§ **Aim of the exercise**: Recast all of the items below as a JSON array of strings, with one string per line and blank lines omitted.

◇ ◇ ◇

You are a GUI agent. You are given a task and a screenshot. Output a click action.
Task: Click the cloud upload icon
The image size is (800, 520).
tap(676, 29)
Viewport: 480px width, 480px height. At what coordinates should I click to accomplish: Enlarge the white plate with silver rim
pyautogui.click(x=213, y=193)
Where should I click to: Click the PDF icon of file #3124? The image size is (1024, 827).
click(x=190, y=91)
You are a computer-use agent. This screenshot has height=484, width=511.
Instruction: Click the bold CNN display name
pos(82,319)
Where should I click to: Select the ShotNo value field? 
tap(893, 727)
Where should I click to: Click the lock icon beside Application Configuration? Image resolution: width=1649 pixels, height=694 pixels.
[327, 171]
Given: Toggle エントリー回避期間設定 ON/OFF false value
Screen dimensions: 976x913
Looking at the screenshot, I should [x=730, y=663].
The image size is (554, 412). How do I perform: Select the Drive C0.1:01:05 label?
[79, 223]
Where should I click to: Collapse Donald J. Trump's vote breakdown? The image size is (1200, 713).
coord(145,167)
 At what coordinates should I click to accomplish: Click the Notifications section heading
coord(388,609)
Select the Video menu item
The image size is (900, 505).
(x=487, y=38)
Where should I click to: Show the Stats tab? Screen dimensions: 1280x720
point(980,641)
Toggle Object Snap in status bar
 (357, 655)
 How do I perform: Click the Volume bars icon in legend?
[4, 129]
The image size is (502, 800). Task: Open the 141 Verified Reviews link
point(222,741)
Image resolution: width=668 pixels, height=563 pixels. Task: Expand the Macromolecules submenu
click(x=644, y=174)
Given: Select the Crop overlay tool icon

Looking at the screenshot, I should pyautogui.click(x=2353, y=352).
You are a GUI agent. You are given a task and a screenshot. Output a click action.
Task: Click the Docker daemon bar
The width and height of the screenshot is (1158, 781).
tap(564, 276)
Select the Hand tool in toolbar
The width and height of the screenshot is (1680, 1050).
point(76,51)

◇ ◇ ◇

§ **Task solution**:
[
  "You are a GUI agent. You are given a task and a screenshot. Output a click action.",
  "Task: Click the cloud upload icon",
  "The image size is (800, 520).",
  "tap(676, 29)",
  "Viewport: 480px width, 480px height. At what coordinates should I click to accomplish: Enlarge the white plate with silver rim",
  "pyautogui.click(x=213, y=193)",
  "Where should I click to: Click the PDF icon of file #3124? The image size is (1024, 827).",
  "click(x=190, y=91)",
  "You are a computer-use agent. This screenshot has height=484, width=511.",
  "Instruction: Click the bold CNN display name",
  "pos(82,319)",
  "Where should I click to: Select the ShotNo value field? ",
  "tap(893, 727)",
  "Where should I click to: Click the lock icon beside Application Configuration? Image resolution: width=1649 pixels, height=694 pixels.",
  "[327, 171]",
  "Given: Toggle エントリー回避期間設定 ON/OFF false value",
  "Screen dimensions: 976x913",
  "Looking at the screenshot, I should [x=730, y=663].",
  "The image size is (554, 412). How do I perform: Select the Drive C0.1:01:05 label?",
  "[79, 223]",
  "Where should I click to: Collapse Donald J. Trump's vote breakdown? The image size is (1200, 713).",
  "coord(145,167)",
  " At what coordinates should I click to accomplish: Click the Notifications section heading",
  "coord(388,609)",
  "Select the Video menu item",
  "The image size is (900, 505).",
  "(x=487, y=38)",
  "Where should I click to: Show the Stats tab? Screen dimensions: 1280x720",
  "point(980,641)",
  "Toggle Object Snap in status bar",
  " (357, 655)",
  " How do I perform: Click the Volume bars icon in legend?",
  "[4, 129]",
  "The image size is (502, 800). Task: Open the 141 Verified Reviews link",
  "point(222,741)",
  "Image resolution: width=668 pixels, height=563 pixels. Task: Expand the Macromolecules submenu",
  "click(x=644, y=174)",
  "Given: Select the Crop overlay tool icon",
  "Looking at the screenshot, I should pyautogui.click(x=2353, y=352).",
  "You are a GUI agent. You are given a task and a screenshot. Output a click action.",
  "Task: Click the Docker daemon bar",
  "The width and height of the screenshot is (1158, 781).",
  "tap(564, 276)",
  "Select the Hand tool in toolbar",
  "The width and height of the screenshot is (1680, 1050).",
  "point(76,51)"
]